-- What to do --
From the methods text on electrophysiology and calcium imaging, copy out the passage that begins with the words containing "4.9. Ca²⁺ Imaging" and ends with "was appropriately adjusted.".
=== Passage to read ===
4.8. Electrophysiology

The cell-attached currents in podocytes from isolated glomeruli were measured with an Axopatch 200B amplifier (Axon Instruments) operated with PClamp software (Axon Instruments, Union City, CA, USA). The recordings were digitized at 5 kHz and filtered at 500 Hz. NPo was determined by using the following equation: NPopen = <I>/i, where <I> and i are the mean channel current and unitary current amplitude, respectively. <I> was estimated from the time integral of the current above the baseline, and i was determined from current records and all-point amplitude histograms. Data were collected from current records after channel activity reached a steady state. Because the channel activity was transient and displayed significant fluctuations, we used NPo collected during 30 s of maximal activity (NPomax30) as a standard way to compare open-channel probability among different experiments. Average NPomax30 values of channel activity from several experiments are presented in the text and on the figures as mean ± SEM. The pipette solution contained (in mM): 126 NaCl, 1.5 CaCl₂, 10 HEPES, 10 glucose (pH 7.4). To block Cl- and K⁺ channels, we also applied 100 µM niflumic acid, 10 mM TEA-Cl, 10 nM iberiotoxin, 10 µM 4-AP. The bath solution for experiments with Ab8/13 cells contained (in mM): 130 KCl, 1 CaCl₂, 10 HEPES, 2 MgCl₂, 10 glucose (pH 7.4). In experiments with isolated glomeruli, 130 KCl were replaced with 130 NaCl in the bath solution. The solutions upon drug application were exchanged with complete bath solution replacement within 1–3 s. All experiments were performed at room temperature.

4.9. Ca²⁺ Imaging

Human podocytes AB8/13 grown on glass coverslips and glomeruli attached to poly-L-lysine covered coverslips were loaded with 2 μM Fura-2AM in the presence of 0.025% Pluronic for 40 min at room temperature. The extracellular solution contained (in mM): 140 NaCl, 5.4 KCl, 1 MgCl₂, 2 CaCl₂, 0.33 Na₂HPO₄, 10 Glucose, 10 HEPES-NaOH (pH 7.4). In experiments with 0.5 and 50 mM KCl, the concentration of NaCl was appropriately adjusted.

Cells were excited at 340 and 380 nm wavelengths for 100 ms every 2 s by using Lambda 10-B filter changer (Sutter Instruments, Novato, CA, USA). Emission fluorescence was registered at >510 nm with a Zyla 4.2 sCMOS camera operated by µManager open-source microscopy software. Further analysis was performed in FiJi/ImageJ software. The change in cytosolic Ca²⁺ concentration was estimated from the ratio of emission fluorescence intensities at 340 and 380 nm excitation wavelengths. The reagents were purchased from Sigma-Aldrich (St. Louis, MO, USA). Fura-2AM was purchased from Thermo Fisher Scientific Inc. (Waltham, MA, USA).

4.10. Data Analysis

Data were analyzed using Igor Pro (WaveMetrics, Portland, OR, USA), Origin (OriginLab, Northampton, MA, USA), ImageJ/FiJi, Excel (Microsoft) software.

Statistical comparison was performed using either Student T-test (for normally distributed data) or Wilcoxon–Mann–Whitney U test and Barnard’s exact test (for categorical data). The data are presented as mean value and the standard error of mean (mean ± SEM). The critical level of significance is taken equal to 0.05. Throughout the manuscript *, **, and *** indicate p values of <0.05, <0.01, and <0.001, respectively.
=== Supplied information ===
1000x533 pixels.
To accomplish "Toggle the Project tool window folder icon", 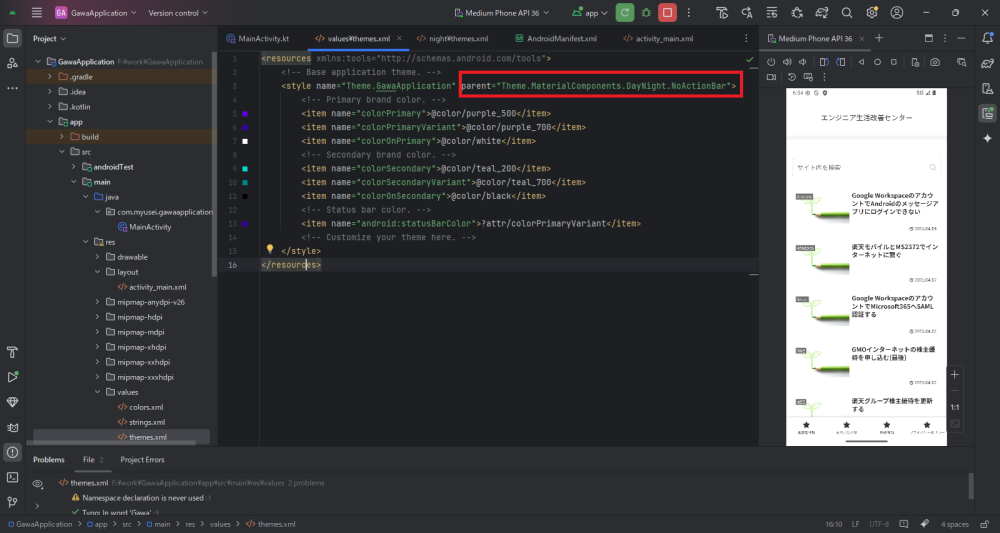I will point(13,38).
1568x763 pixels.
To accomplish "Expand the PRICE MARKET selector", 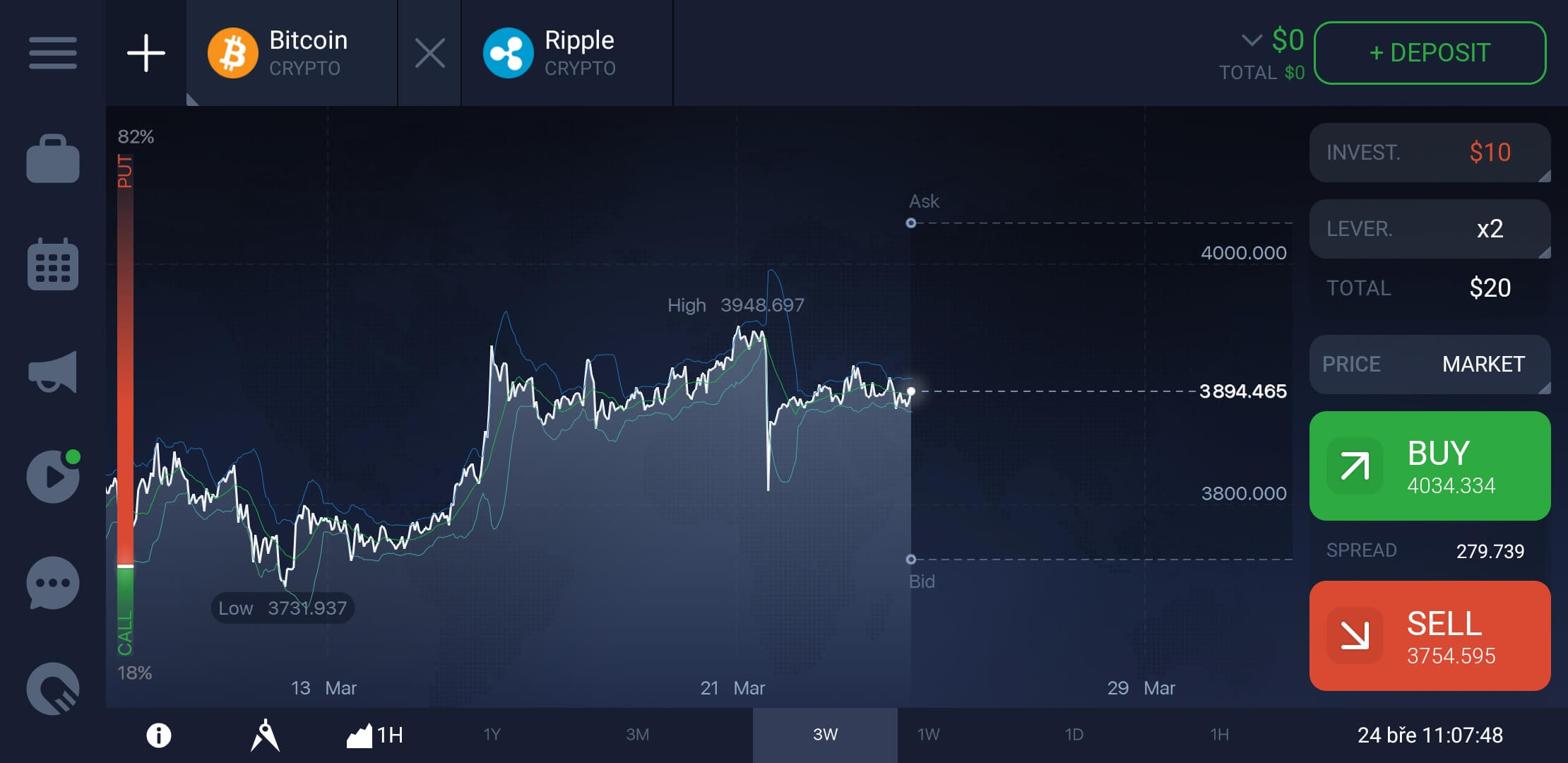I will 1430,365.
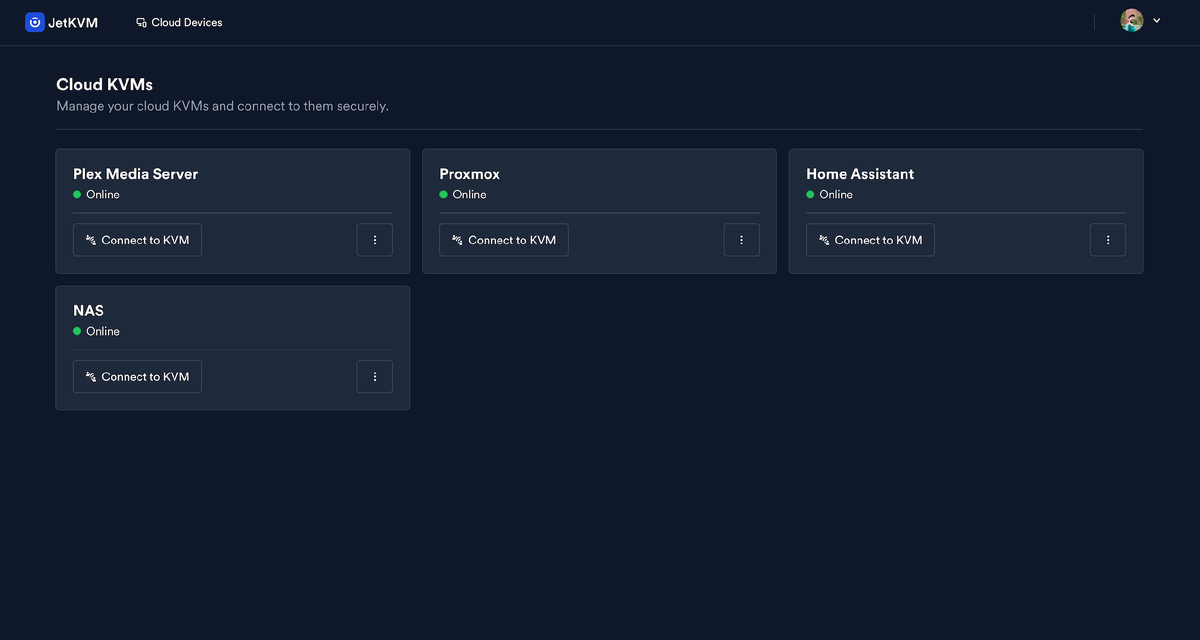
===
-- Response to this task --
4.9. Ca²⁺ Imaging

Human podocytes AB8/13 grown on glass coverslips and glomeruli attached to poly-L-lysine covered coverslips were loaded with 2 μM Fura-2AM in the presence of 0.025% Pluronic for 40 min at room temperature. The extracellular solution contained (in mM): 140 NaCl, 5.4 KCl, 1 MgCl₂, 2 CaCl₂, 0.33 Na₂HPO₄, 10 Glucose, 10 HEPES-NaOH (pH 7.4). In experiments with 0.5 and 50 mM KCl, the concentration of NaCl was appropriately adjusted.